Efficient, stable silicon tandem cells enabled by anion-engineered wide-bandgap perovskites
Daehan Kim, Hee Joon Jung, Ik Jae Park, Bryon W. Larson, Sean P. Dunfield, Chuanxiao Xiao, Jekyung Kim, Jekyung Kim, Jinhui Tong, Passarut Boonmongkolras, Ji Su, Fei Zhang, Seong Ryul Pae, Min Kyu Kim, Seok Beom Kang, Vinayak P. Dravid, Joseph J. Berry, Jin Young Kim, Jin Young Kim, Kai Zhu, Dong Hoe Kim, Byungha Shin
Abstract
Maximizing the power conversion efficiency (PCE) of perovskite/silicon tandem solar cells that can exceed the Shockley-Queisser single-cell limit requires a high-performing, stable perovskite top cell with a wide bandgap. We developed a stable perovskite solar cell with a bandgap of ~1.7 electron volts that retained more than 80% of its initial PCE of 20.7% after 1000 hours of continuous illumination.
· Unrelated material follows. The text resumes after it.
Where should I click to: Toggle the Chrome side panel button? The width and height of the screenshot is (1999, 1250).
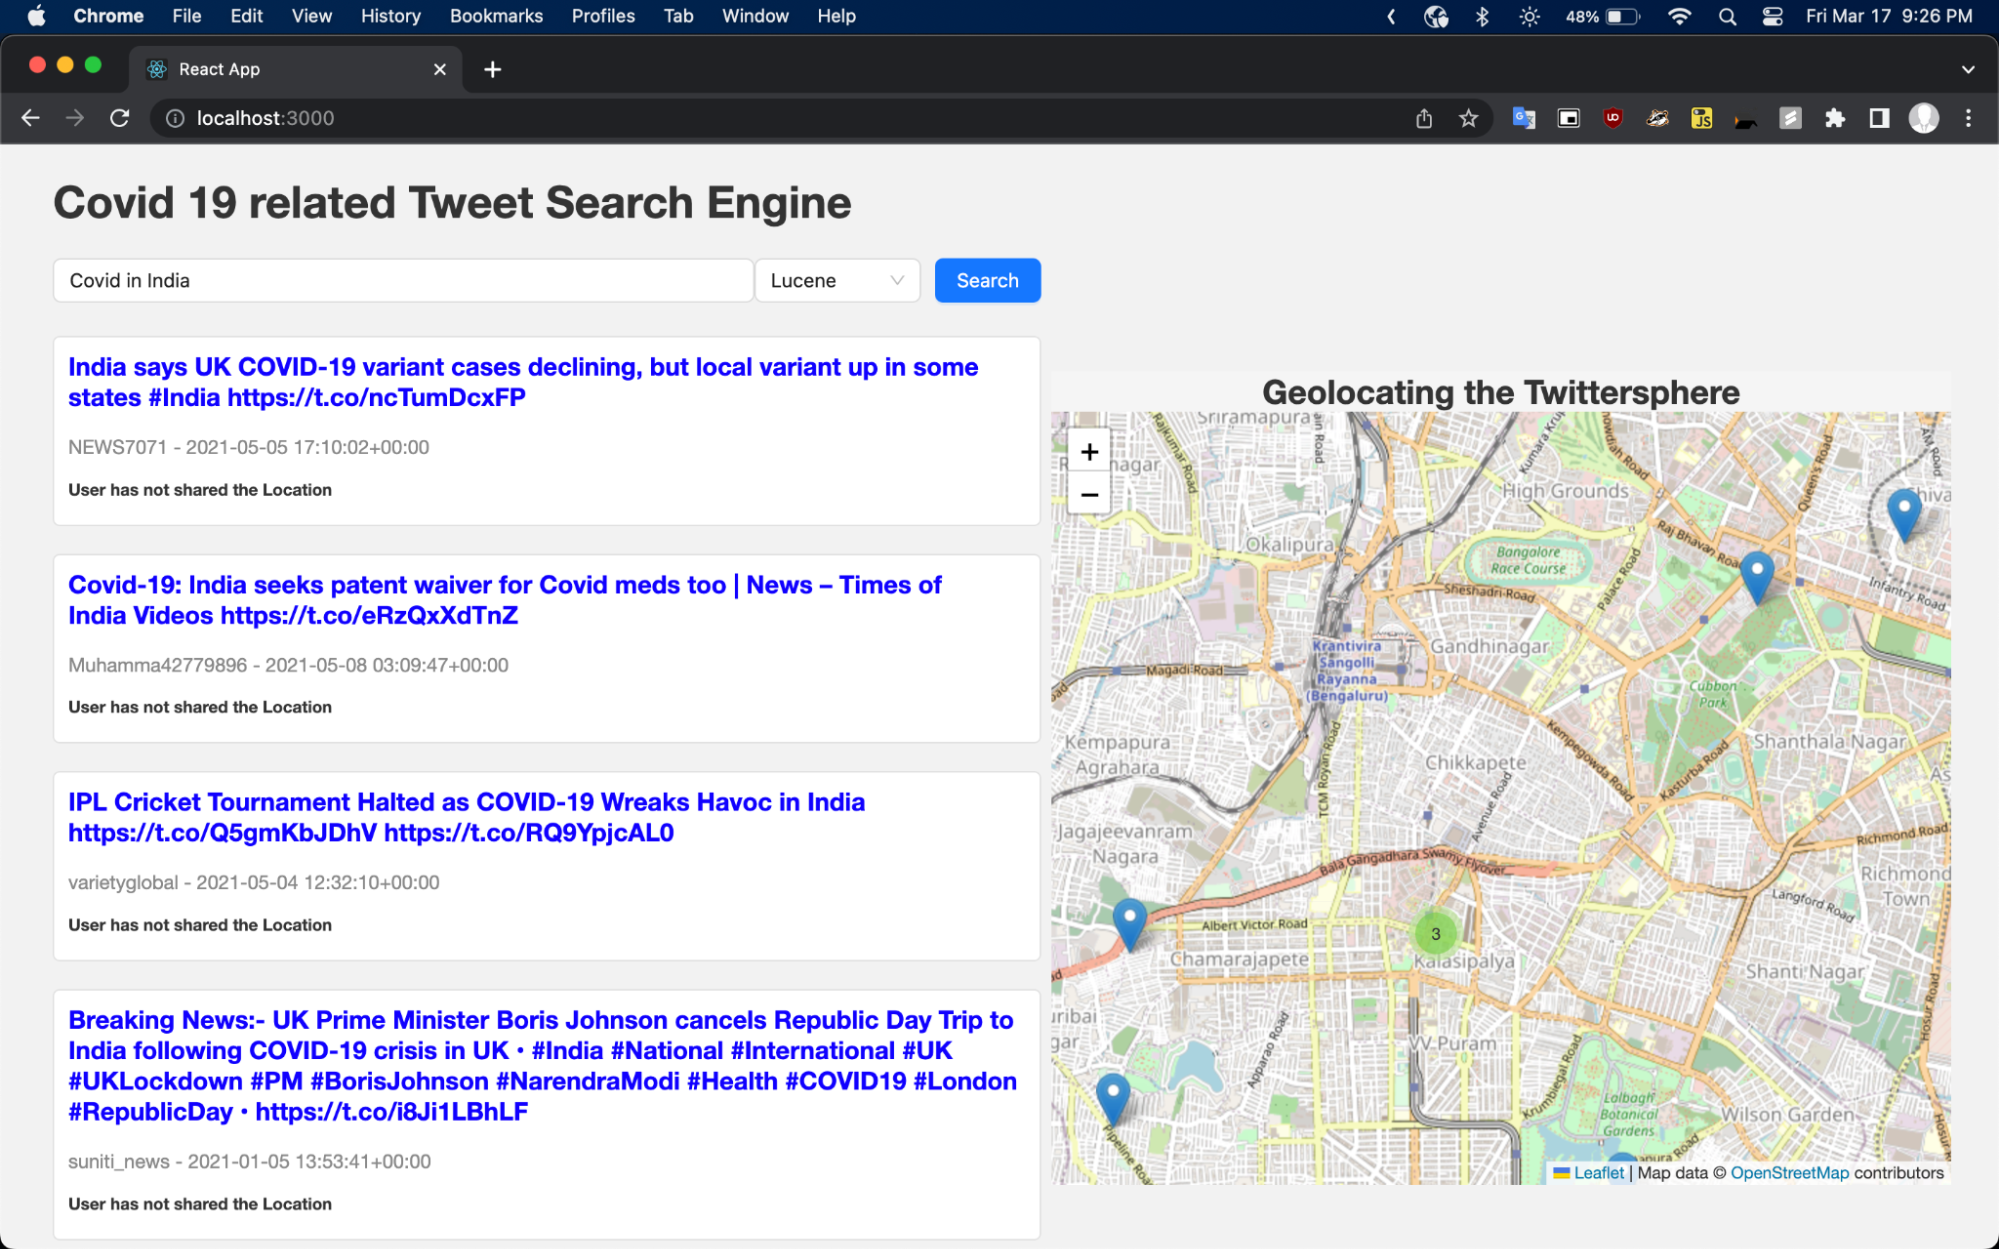click(x=1879, y=118)
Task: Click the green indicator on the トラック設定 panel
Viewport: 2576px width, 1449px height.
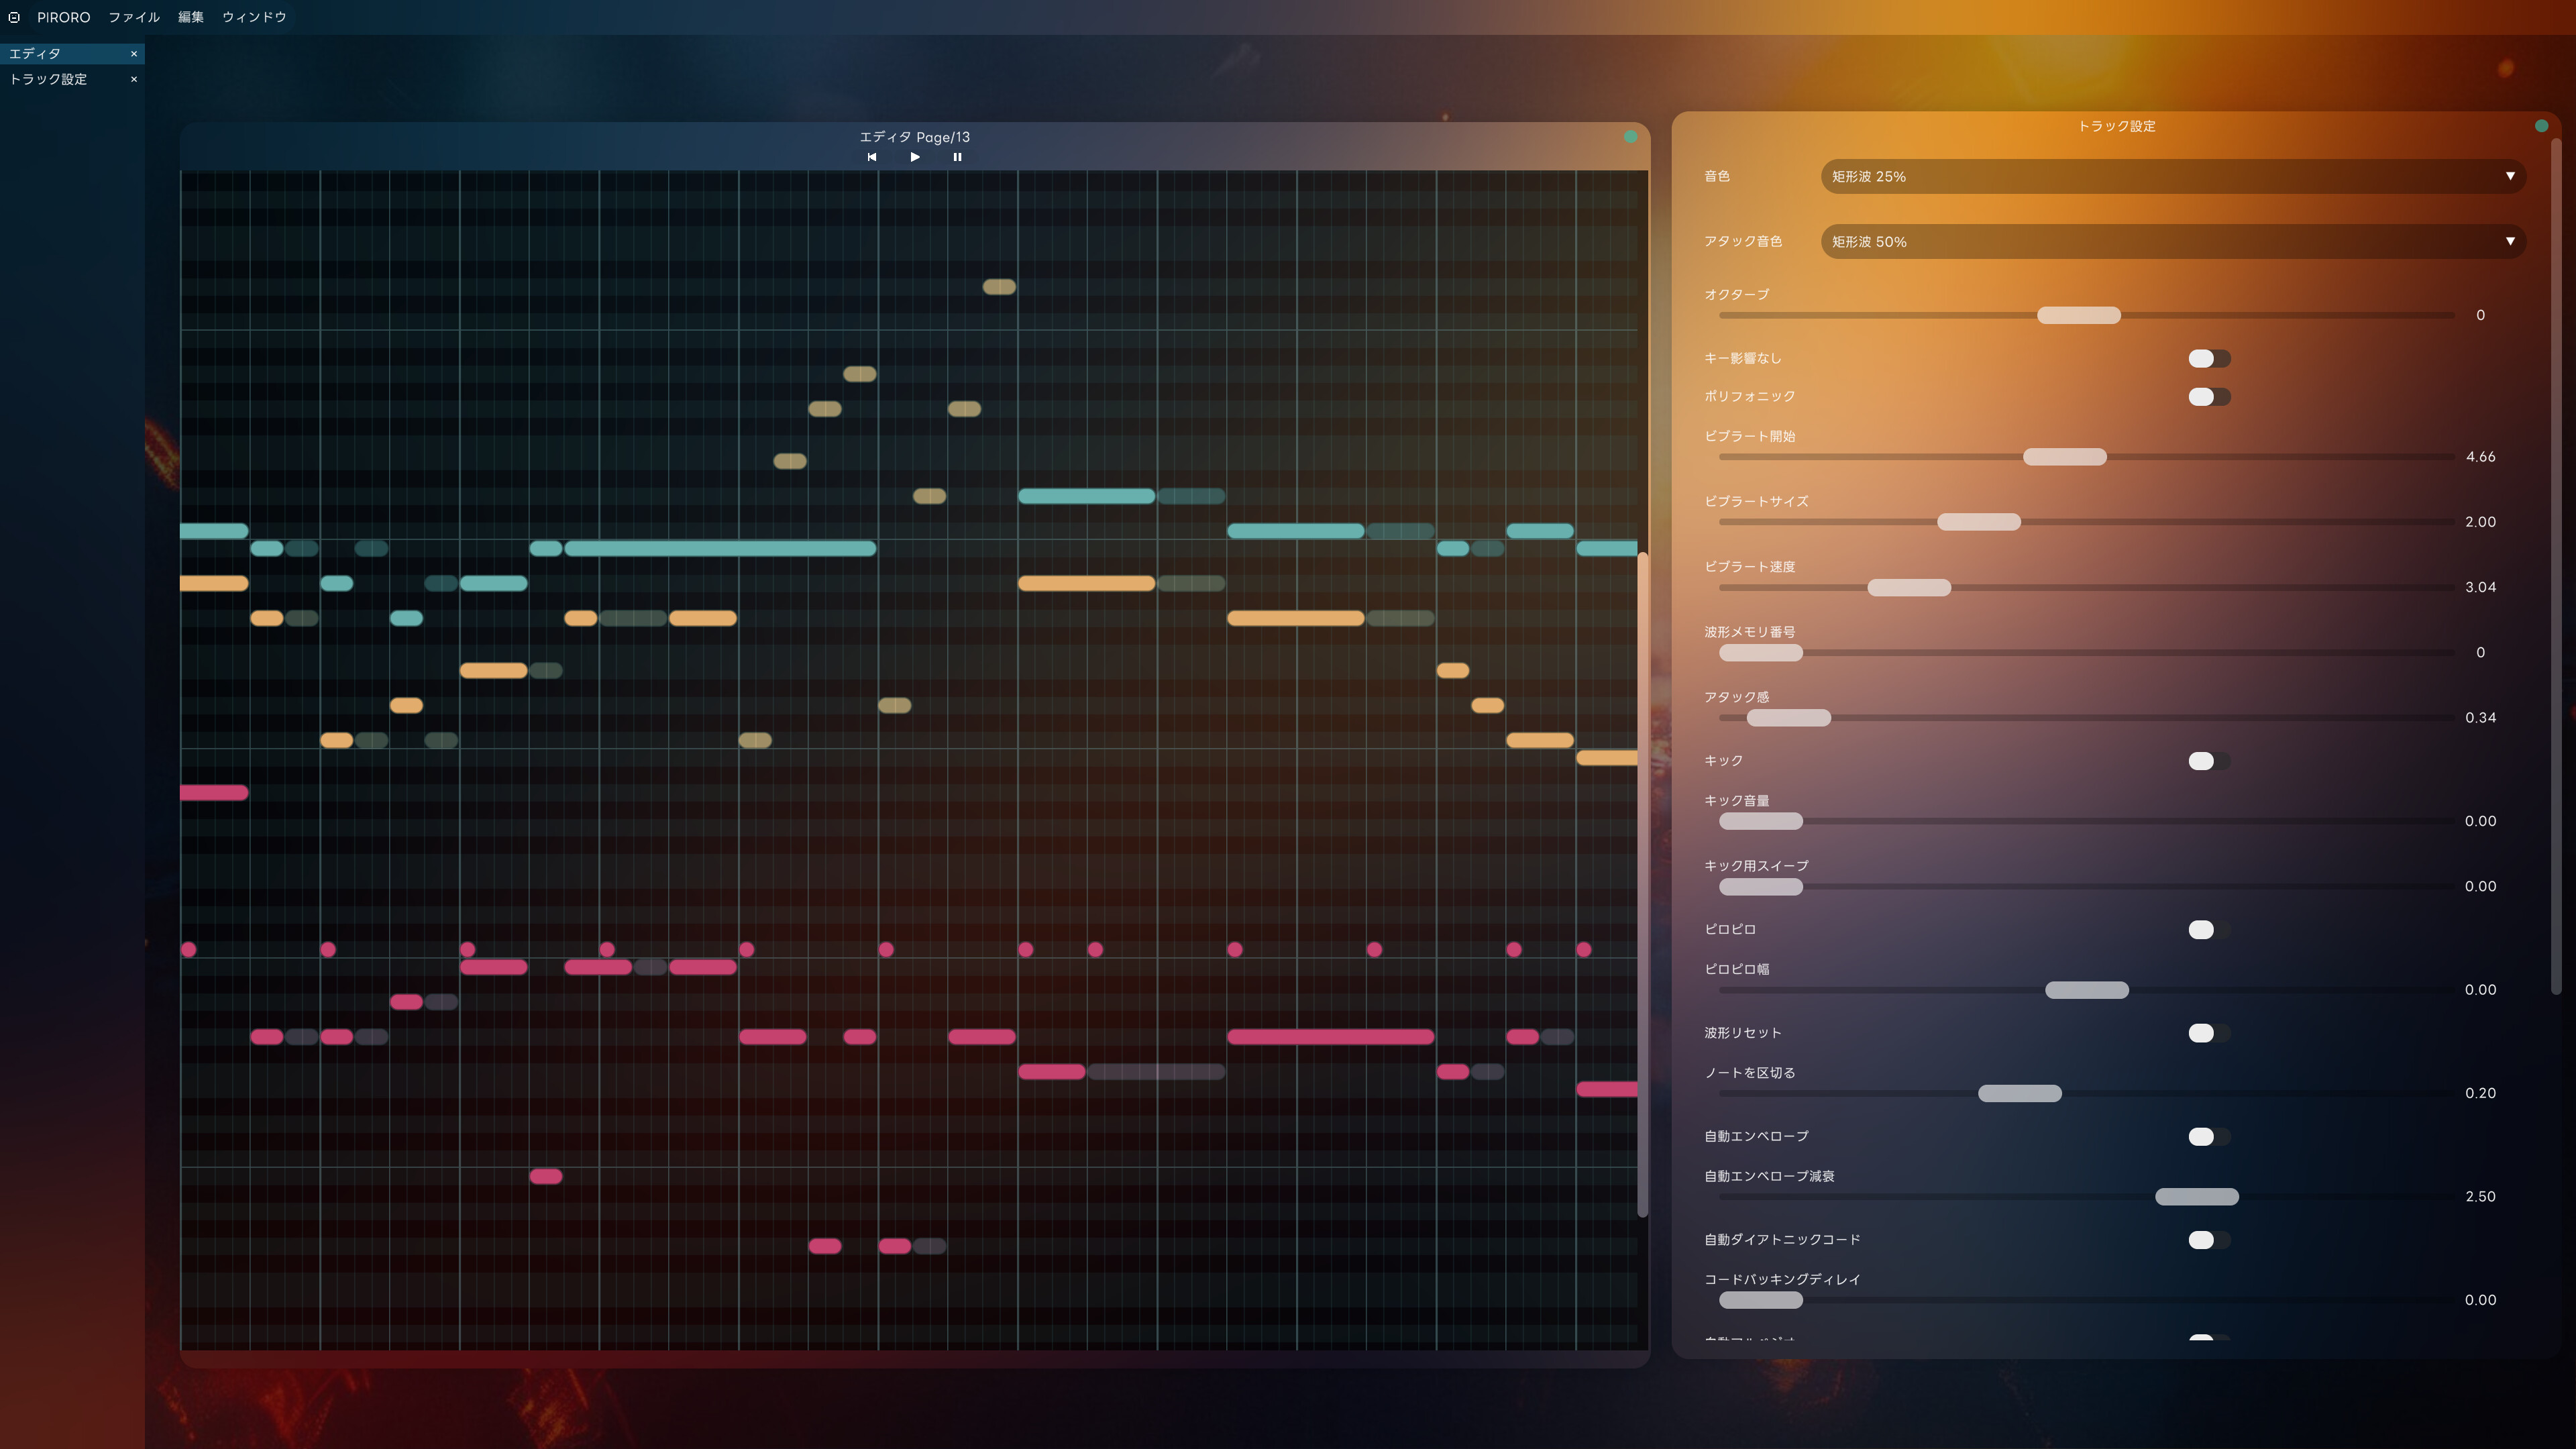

Anion engineering of phenethylammonium-based two-dimensional (2D) additives was critical for controlling the structural and electrical properties of the 2D passivation layers based on a lead iodide framework. The high PCE of 26.7% of a monolithic two-terminal wide-bandgap perovskite/silicon tandem solar cell was made possible by the ideal combination of spectral responses of the top and bottom cells.